Past observational studies by Tie and others in recent years have confirmed that patients with lingering tumor DNA in their blood after surgery (minimal residual disease, or MRD) have a very high recurrence risk. This would suggest that they stand to benefit from adjuvant chemotherapy, while those with no signs of tumor DNA can avoid unnecessary overtreatment.
But so far this hypothesis hadn't been comprehensively tested in a prospective, randomized setting.
Tie and colleagues' DYNAMIC trial recruited and randomized a total of 455 stage II CRC patients across 23 Australian centers. Two-thirds went to the ctDNA-guided therapy arm, where investigators collected plasma samples and performed MRD testing at week four and seven after surgery.
Any patient with a positive result at either week four or week seven was treated with chemo, the specific agent being at clinicians' discretion. Those with a negative ctDNA result at both time points received no adjuvant treatment.
For the remaining third of patients in the standard management arm, adjuvant treatment decisions were based on conventional clinical pathological criteria, and researchers compared outcomes, with the primary endpoint being two-year recurrence-free survival.
Tie reported that ctDNA analysis was successful in 99 percent of cases, with only three individuals unable to be tested due to no mutation being found in their tumor tissue. Like many commercial companies now vying for a position in MRD testing, the DYNAMIC study employed a tumor-informed, patient-specific methodology, in which tumor tissue sequencing was used to inform personalized ctDNA assays for each subject. In this case, testing was performed at Johns Hopkins University using Safe-seq, a barcode-based error reduction method designed to allow detection of very low-frequency mutations.
The study authors reported that the ctDNA-guided approach resulted in significantly fewer patients receiving adjuvant chemotherapy — 15 percent, compared to 28 percent in the standard management arm.
"Perhaps not unexpectedly, among those who received adjuvant chemotherapy, oxaliplatin-based doublet chemotherapy was given to a much higher proportion of patients in the MRD arm, at 62 percent compared to 10 percent in the standard management arm," Tis said.
Meanwhile, recurrence-free survival rates were similar in both arms. At two-years post-surgery, 93.5 percent of the MRD arm remained disease-free, compared to 92.4 percent of the standard management group.
"If I go back to the clinic tomorrow and this test is actually available, I will be using it to add to my tool of prognostication to guide adjuvant therapy," Tie said during a discussion of the results.

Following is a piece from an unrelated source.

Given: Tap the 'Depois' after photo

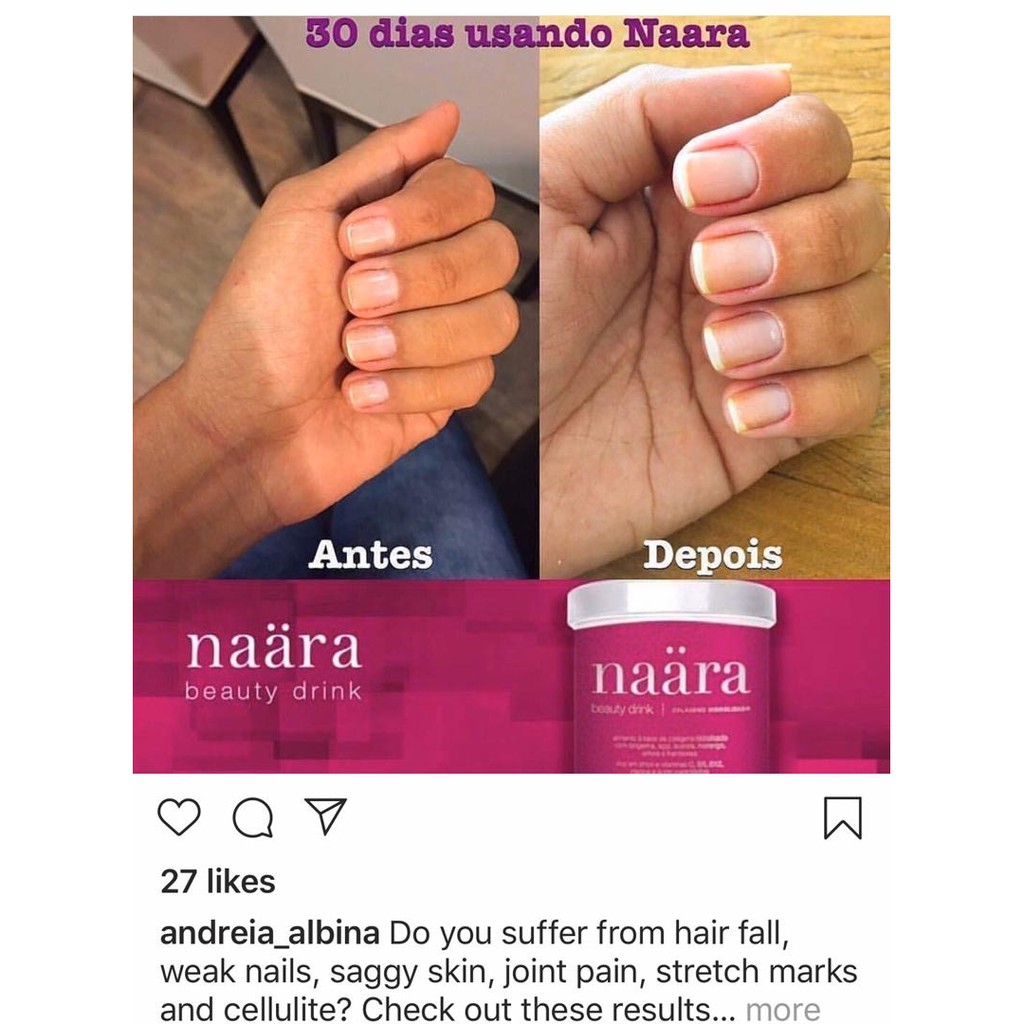Looking at the screenshot, I should point(714,297).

"Based on the data that we have, I certainly think that it now has utility, particularly in avoiding chemotherapy in those with clinically low-risk disease and also to pick patients who actually need adjuvant chemotherapy," she added. "Sometimes we have patients with low-risk disease that we would not be offering adjuvant chemotherapy, [and] in our study 10 percent of them … have detectable ctDNA. Those are the patients where this would make a difference in outcome."
Discussing the study at the ASCO meeting, Park noted that while the overall non-inferiority of MRD-guided care was confirmed in the study, "ctDNA may still miss patients who are, in fact, going to relapse."
However, he said, "what I was really heartened to hear and really got a lot of people thinking … is [whether] we can combine this with other risk markers like clinical risk, in which case the negative predictive value becomes acceptable."